Melanie Richards, Vice Chair at KPMG, said: “When we talk about diversity, people immediately think of gender or race, but social background is equally as important.Professional services firms have often been cited as bastions of the so called social elite and it’s important we consign this stereotype to the past. We recruit from a wide range of schools and universities and while we do require a level of academic ability, we need personal qualities such as adaptability and curiosity, to help our clients analyse and respond to complex challenges.
“While the traditional milk round will always have a part to play, we have rethought the way we recruit, introducing new entry routes into the firm for those who want to join us earlier and learn at work rather than university.
“Now we need to assess the progress we are making and these statistics will play a vital role in helping us interrogate the socio‐economic make up of our workforce. As well as forming an evidence base for change, we hope this data will enable government and third parties to evaluate the effectiveness of policy in the workplace. We need others to do the same and report their workforce data too to more effectively benchmark and track whether or not business is making progress on this issue.”

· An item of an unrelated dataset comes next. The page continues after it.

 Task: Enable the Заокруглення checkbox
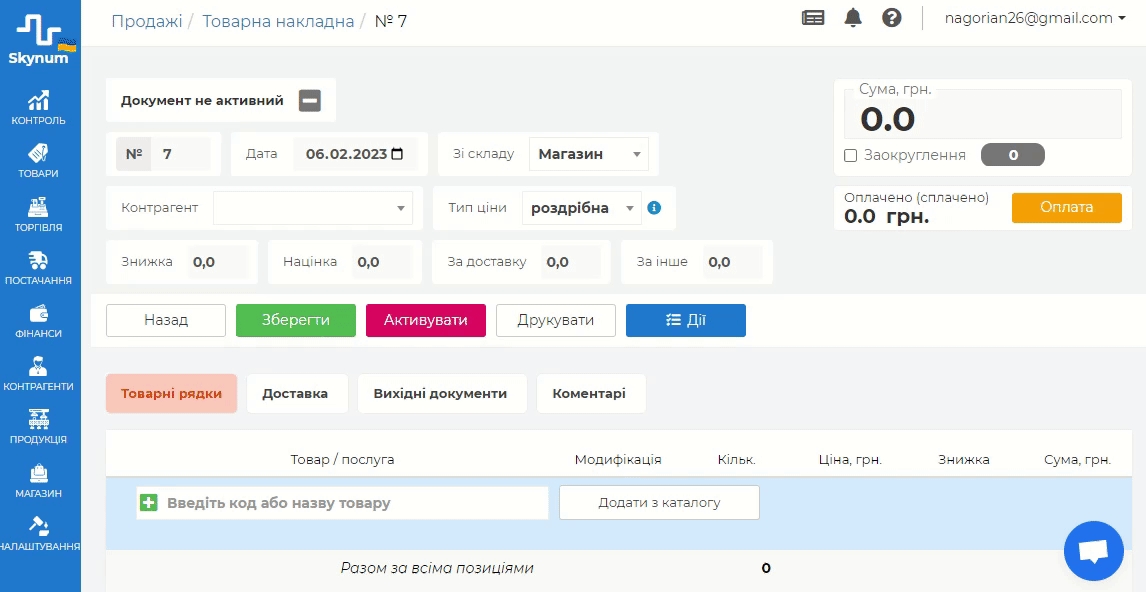point(851,155)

KPMG worked closely with experts at the Bridge Group, who advised the organisation on the most relevant data points to measure social mobility and analysed the data, delivering a statistical overview.

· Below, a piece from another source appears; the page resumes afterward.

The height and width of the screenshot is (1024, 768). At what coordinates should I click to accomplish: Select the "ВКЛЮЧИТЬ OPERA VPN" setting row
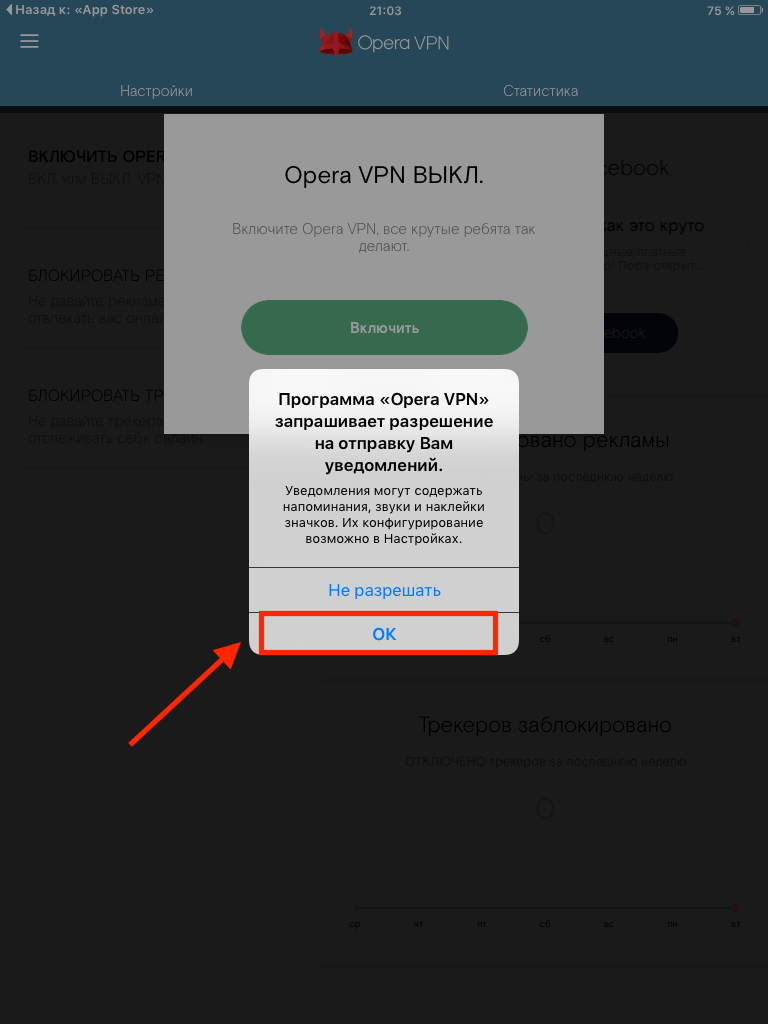tap(92, 167)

Nicholas Miller, Director of the Bridge Group said “We are delighted to provide analysis to support KPMG in this leading piece of work. Understanding workforce diversity is essential to underpin any activity aimed at improving it, and this is most complex in relation to socio‐economic background. KPMG have undertaken the most comprehensive collection of workforce data of any business to date, with evidence showing they are making positive progress with their school leaver and graduate recruits, and the inclusion of parental occupation provides particularly important insights.”
KPMG has already made investments in its recruitment and outreach programme to increase the diversity of the firm’s talent pipeline.
working with more than 100 secondary schools and 30 primary schools across the UK to improve young people’s skills and experiences of the world of work, identified through an algorithm developed by the Bridge Group used to assess schools based on socio‐economic disadvantage.
launching the KPMG Discovery work experience programme, in support of Access Accountancy, which aims to raise awareness of opportunities into the profession for young people and is helping to build a diverse pipeline for KPMG’s school and college leaver programmes. In 2015, the nationwide expansion saw the programme being offered in 20 of KPMG’s offices across the UK and in 2016, the firm delivered more than 320 placements, with over 70% taken up by students from disadvantaged backgrounds. KPMG is also working with the Social Mobility Foundation to offer residential placements to students in harder to reach areas where opportunities are limited, including ‘coldspots’ identified by the Social Mobility Commission.
creating new school and college leaver programmes, including the KPMG360° apprenticeship programme and the Business Support Academy, which were developed as alternative entry routes in to the business to attract candidates seeking an alternative to the traditional graduate entry route.
working with the Bridge Group to undertake a detailed analysis of the diversity of KPMG’s graduate and school leaver intake, giving the firm the evidence needed to recruit from a wider range of universities and subjects than in the past.
commissioning the Bridge Group to interrogate the firm’s selection processes to explore how candidates’ socio‐economic background affects success at each stage of the process, and this has helped inform changes to the way in which they identify talent.
introducing Launch Pad, a new streamlined approach to graduate recruitment which combines the traditional three stages of first interview, assessment centre and final interview into a single day. The pilot of Launch Pad had promising results in terms of diversity and the firm will continue to monitor the impact of the scheme on diversity in future years.
As one of Government’s founding Social Mobility Champions, KPMG has also worked closely with the Cabinet Office and the Bridge Group on its engagement to develop a common set of measures for employers on the socio‐economic backgrounds of their workforce.